May gave her defiant performance toward the end of another dramatic 24 hours in which the British political order was again thrown into disarray by what has become the biggest challenge of the country’s post-imperial era.
Thursday began with good news for May when European Council President Donald Tusk announced plans for a special summit on Nov. 25 for leaders to sign off the Brexit deal. It was exactly what May needed to hear, with her government estimating that unilaterally ending more than four decades of EU membership could cost the U.K. as much as 10 percent in lost economic output in the long term.
But over the three hours that followed, four ministers, including her chief Brexit negotiator, resigned from her government because they regard her plan to keep close to EU rules as a betrayal of the promises made to voters.
Then, Jacob Rees-Mogg, the influential leader of a group of 60 rank-and-file Tories, announced he had sent a formal letter demanding a vote of no confidence in May’s leadership — the process that could quickly lead to May being forced from power. A flurry of others followed, though the crucial threshold of 48 rebels has not yet been reached.
The insurrection followed May’s decision to force her Cabinet to back her Brexit deal at a crunch, five-hour meeting on Wednesday. Despite a heated argument, none of her ministers quit at that time — and May claimed victory. But her moment of triumph — and the relief it provided for business and finance leaders — proved short-lived.
“I cannot reconcile the terms of the proposed deal with the promises we made to the country in our manifesto at the last election,” Brexit Secretary Dominic Raab wrote in his resignation letter to May on Thursday. “This is, at its heart, a matter of public trust.”
Raab was quickly followed by Pensions Secretary Esther McVey, who had a blistering argument with May’s officials during Wednesday’s meeting and was said to have been left in tears. Two junior ministers also quit in protest, before Rees-Mogg opened a new front in the internecine war with their leader.

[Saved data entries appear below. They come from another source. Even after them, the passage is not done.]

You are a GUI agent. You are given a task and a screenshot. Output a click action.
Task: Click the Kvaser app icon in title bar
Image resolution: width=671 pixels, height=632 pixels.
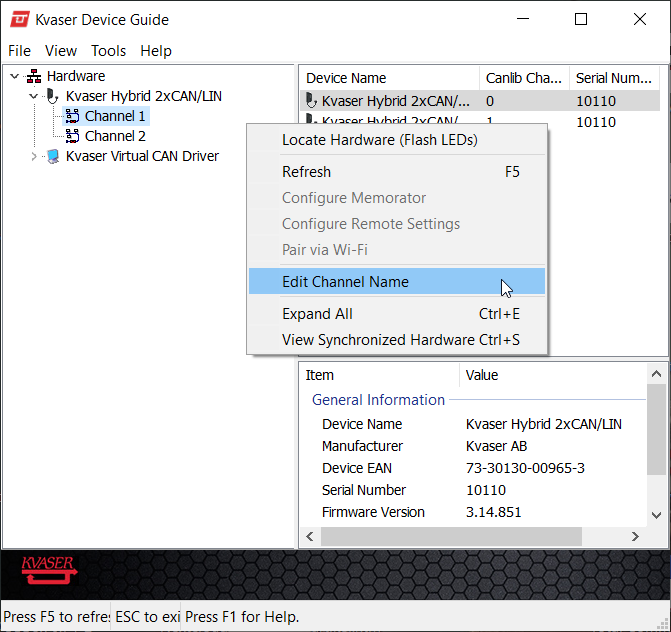pos(18,19)
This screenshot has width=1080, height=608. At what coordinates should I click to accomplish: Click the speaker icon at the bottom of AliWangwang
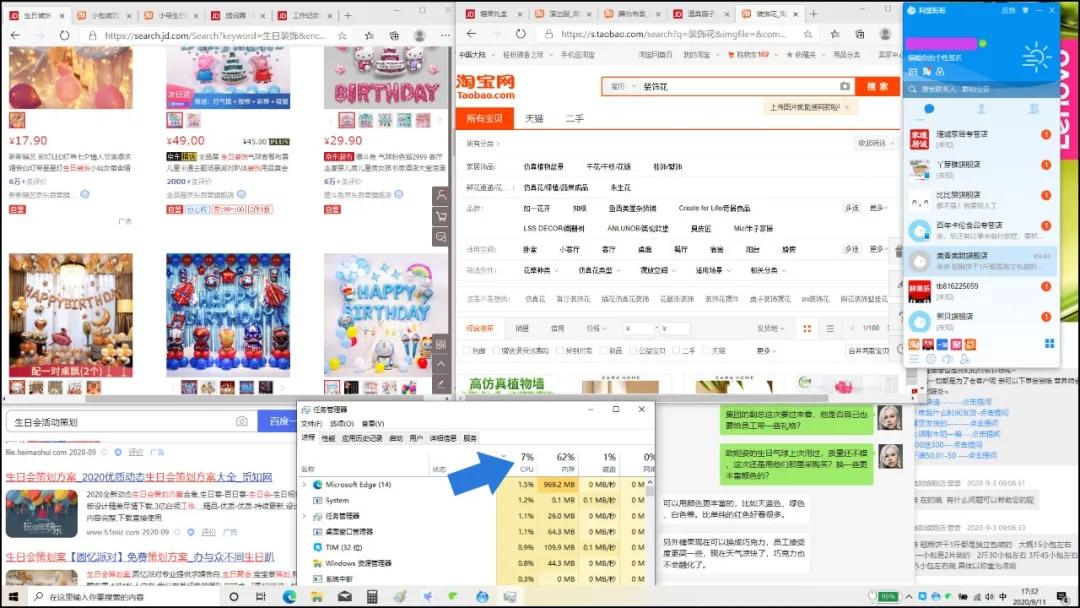pyautogui.click(x=947, y=359)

May spent three hours answering questions in Parliament on her proposed terms for the exit deal with the EU. Ultimately, lawmakers will have to vote on it, and the opposition Labour Party said it was dead in the water before they even knew the details.
In a moment of high political drama, Rees-Mogg asked her directly why he should not write a formal letter to the party authorities calling for the vote of no confidence.
Then, at 5:24 p.m. May began her news conference. To start with, it sounded as if she was preparing the ground to resign. Serving in office is a privilege, but also a “heavy responsibility,” she said. The pound was down 2 percent against the dollar as she prepared to speak.
But quickly the prime minister switched direction and took on the critics trying to get rid of her. The choice facing politicians is simple, she argued: Back her deal with the EU, even if they don’t like it, or risk a chaotic and economically damaging “no-deal” Brexit — or even no Brexit at all.
As she wrapped up, May joked with reporters, apparently unfazed by her ordeal and a precarious position that could still get worse.
The co-leader of the 2016 pro-Brexit campaign, Michael Gove, was silent all day, with his office declining to comment on reports that he, too, could be about to quit May’s Cabinet. Two other ministers, Penny Mordaunt and Andrea Leadsom, are also said to be deeply unhappy and could also review their decisions to stay.